In our Discrete Mathematics University course, there was a discussion on the Knapsack problem (as it is called).
The problem goes like this:
A U.S. shuttle is to be sent to a space station in orbit around the earth, and 700 kilograms of its payload are allotted to experiments designed by scientists. Researchers from around the country apply for the inclusion of their experiments. They must specify the weight of the equipment they want taken into orbit. A panel of reviewers then decides which proposals are reasonable. These proposals are then rated from 1 (the lowest score) to 10 (the highest) on their potential importance to science… It is decided to choose experiments so that the total of all their ratings is as large as possible (Otto, Spence, Eynden, & Dossey, 2006).

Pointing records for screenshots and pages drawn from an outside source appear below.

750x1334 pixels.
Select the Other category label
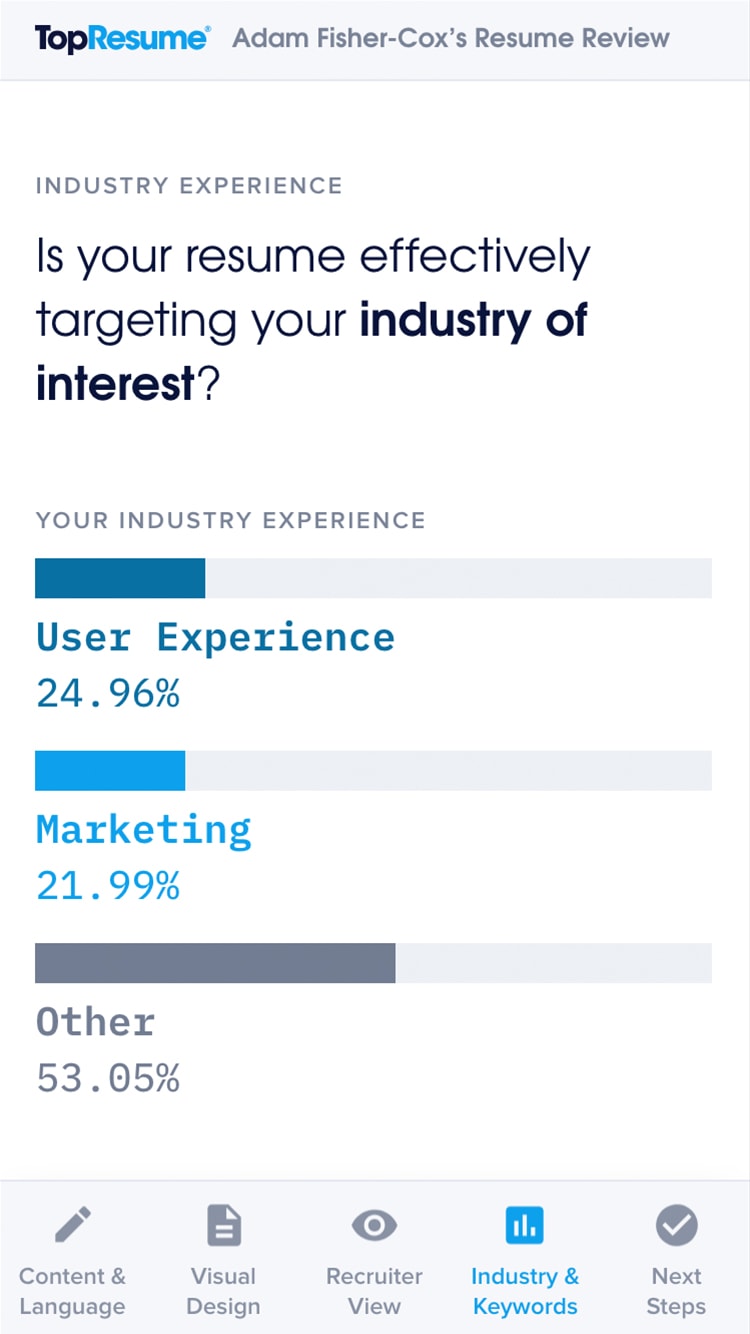point(95,1022)
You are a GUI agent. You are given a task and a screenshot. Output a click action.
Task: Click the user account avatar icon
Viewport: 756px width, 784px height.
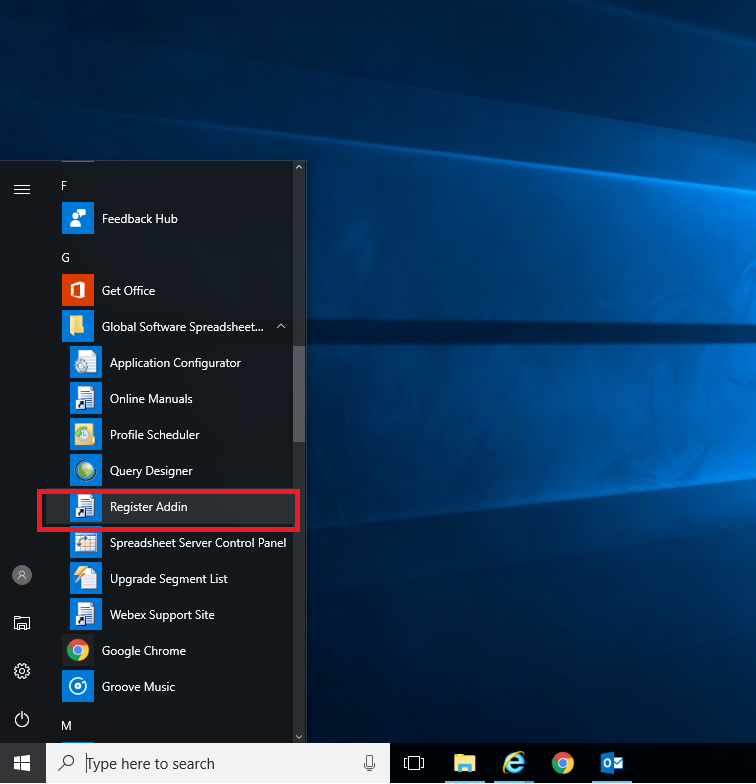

After this outline, we’re asked to examine algorithmic variations that would allow us to postulate the most efficient experiments out of the 4096 possible variations that come about from the 12 possible experiments.
Isn’t it interesting how a mathematical question can become an existential question? While theoretically, one could evaluate the knapsack equation from a logical perspective, and get the ‘biggest bang for the buck’, one also has to wonder (if this were a real scenario) who assigned the rating values for these experiments, and what type of objective/subjective approach did they take?
For example: what if we had two experiments, one that would give us more information about cancer and one that gave us better insights to obesity. Most people might be inclined to include the research on cancer, as the rate of death directly attributed to cancer in the world is typically thought to be much higher than those attributed to obesity. However, what if the probable outcome of the research on cancer might move us a few years ahead in our research, but the research on obesity has a probable end goal of realizing the end of obesity within just a few years. What about all of the secondary causes of death that are indirectly linked to obesity. How does one decide the rating mathematically?
This seems to show that even while our capabilities of solving complex algorithmic variations using state machines can increase the efficiency of mathematical computation; the answer to Alan Turing’s fundamental question of whether or not a computer can ever make ‘human’ decisions seems to lie outside of the realm of algorithmic efficiencies!
References
Otto, A. D., Spence, L. E., Eynden, C. V., & Dossey, J. A. (2006). Discrete Matmatics – Fifth Edition. Boston: Greg Tobin.